___ Records supplied

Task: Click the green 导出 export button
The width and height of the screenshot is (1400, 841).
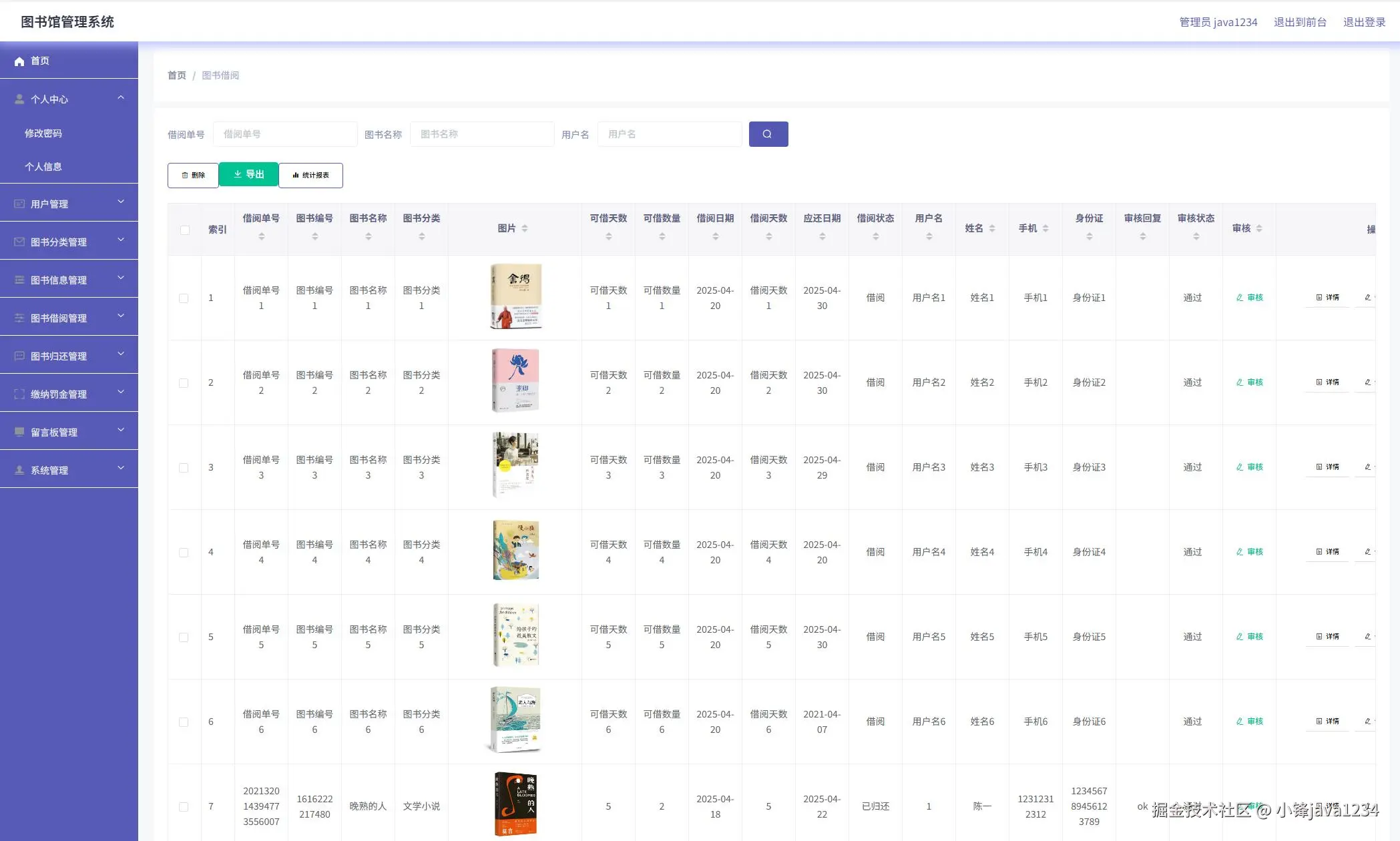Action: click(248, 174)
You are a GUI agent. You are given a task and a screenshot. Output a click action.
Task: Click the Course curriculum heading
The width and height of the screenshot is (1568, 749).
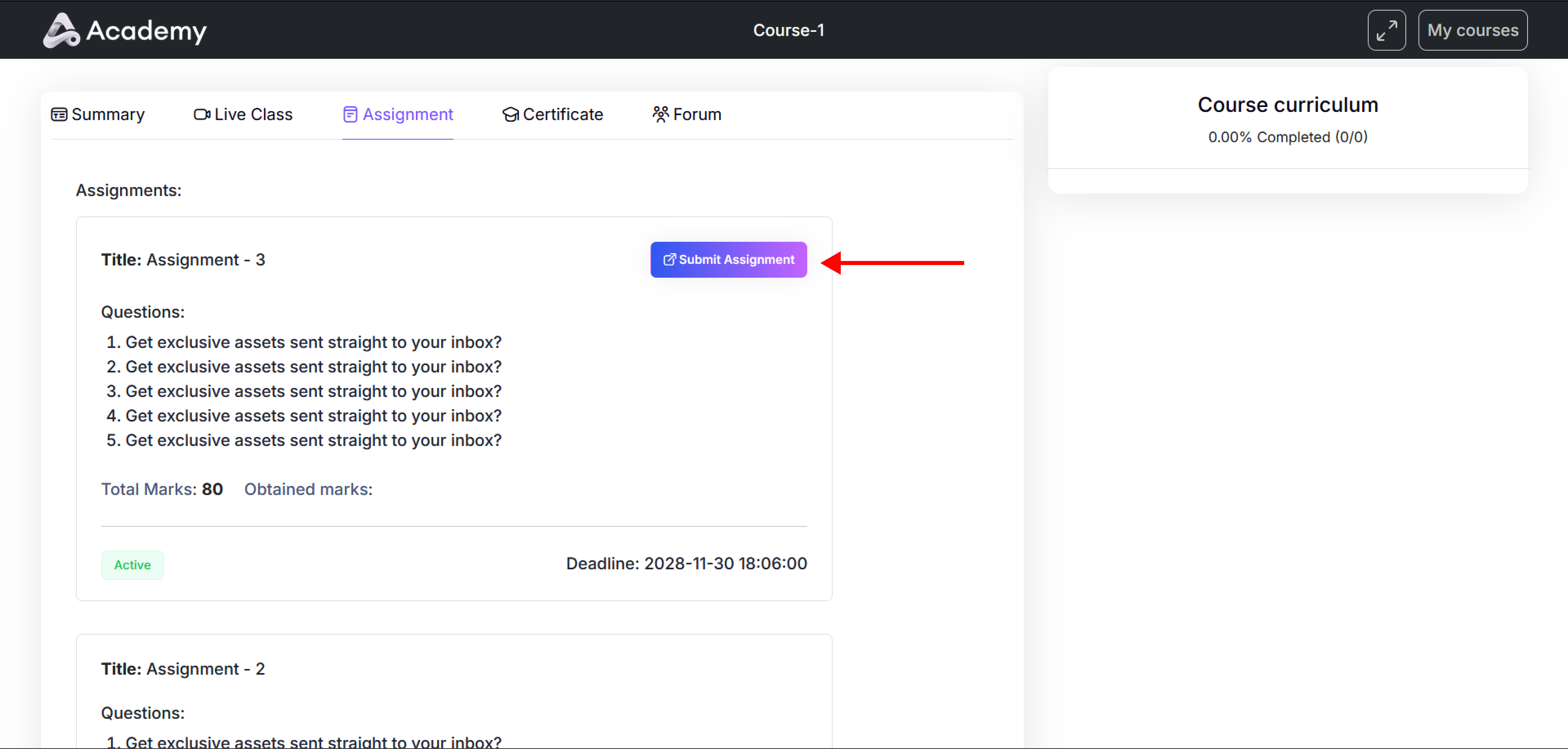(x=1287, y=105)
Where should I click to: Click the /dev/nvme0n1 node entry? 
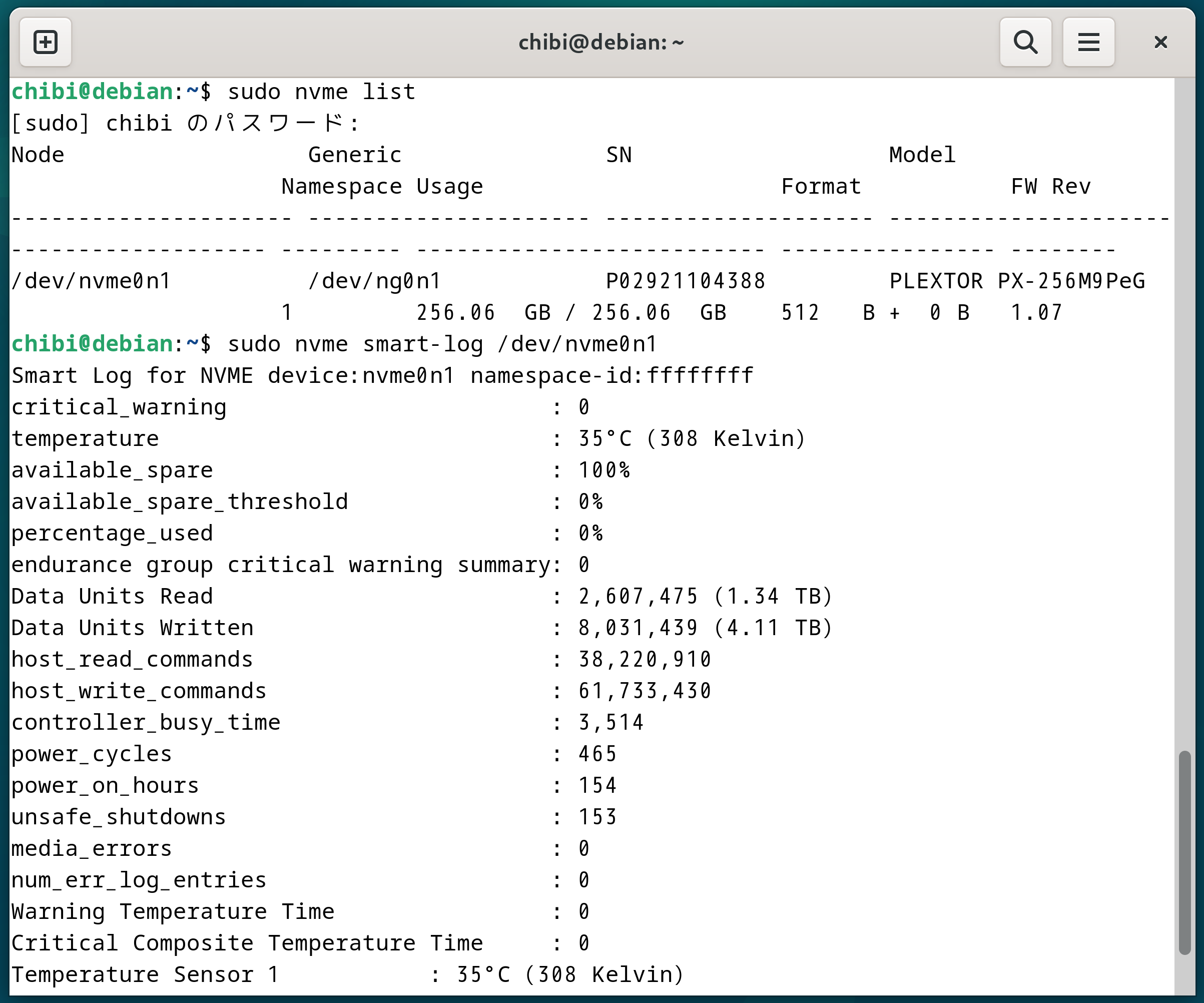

______
___ Records supplied

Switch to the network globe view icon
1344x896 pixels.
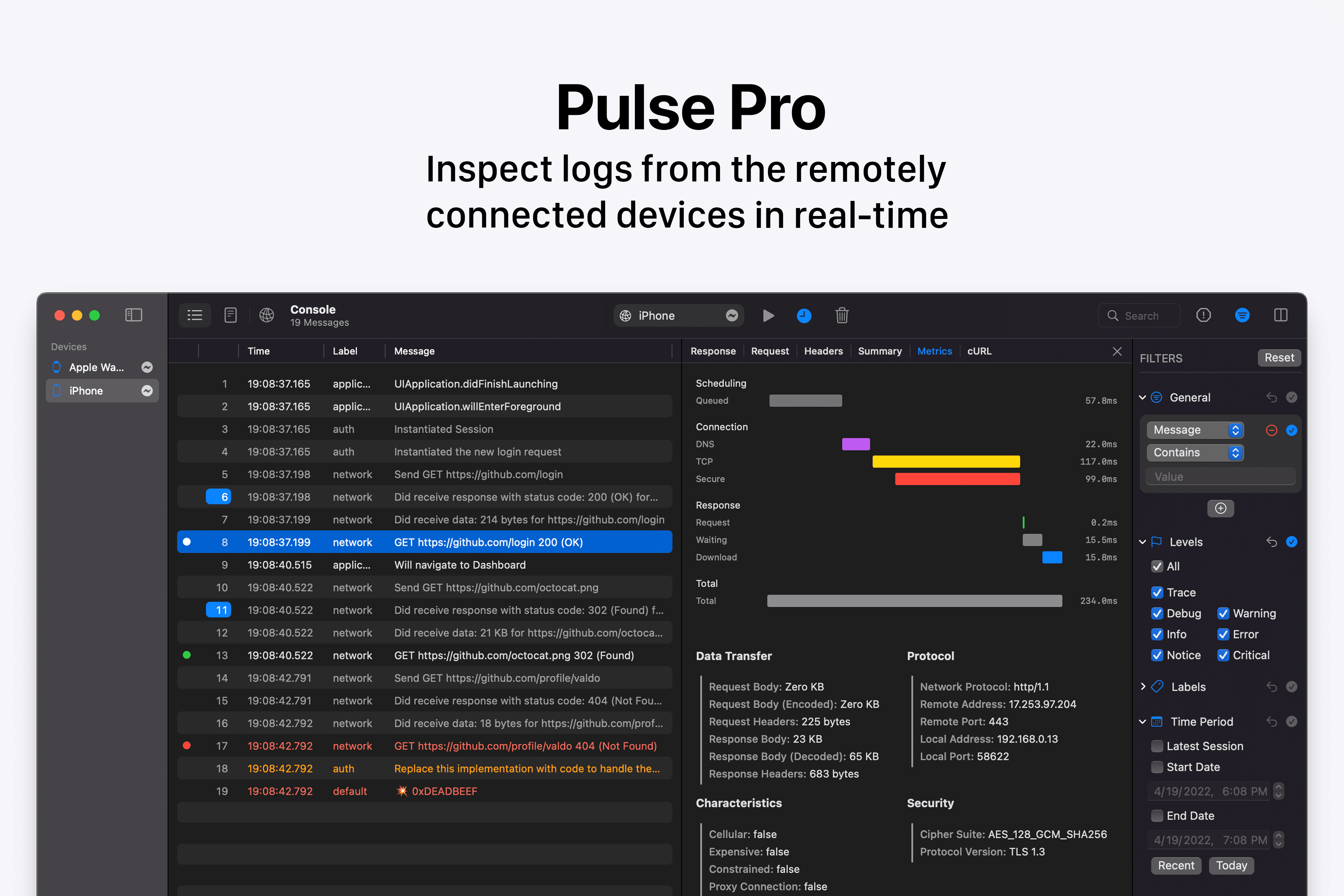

______

# [Task statement]
An exact copy of the lines above, from the one containing "Switch to the network globe view icon" down to the one containing "1344x896 pixels." and including both, is the whole answer; retype it and nothing else.

# [Result of this exercise]
Switch to the network globe view icon
1344x896 pixels.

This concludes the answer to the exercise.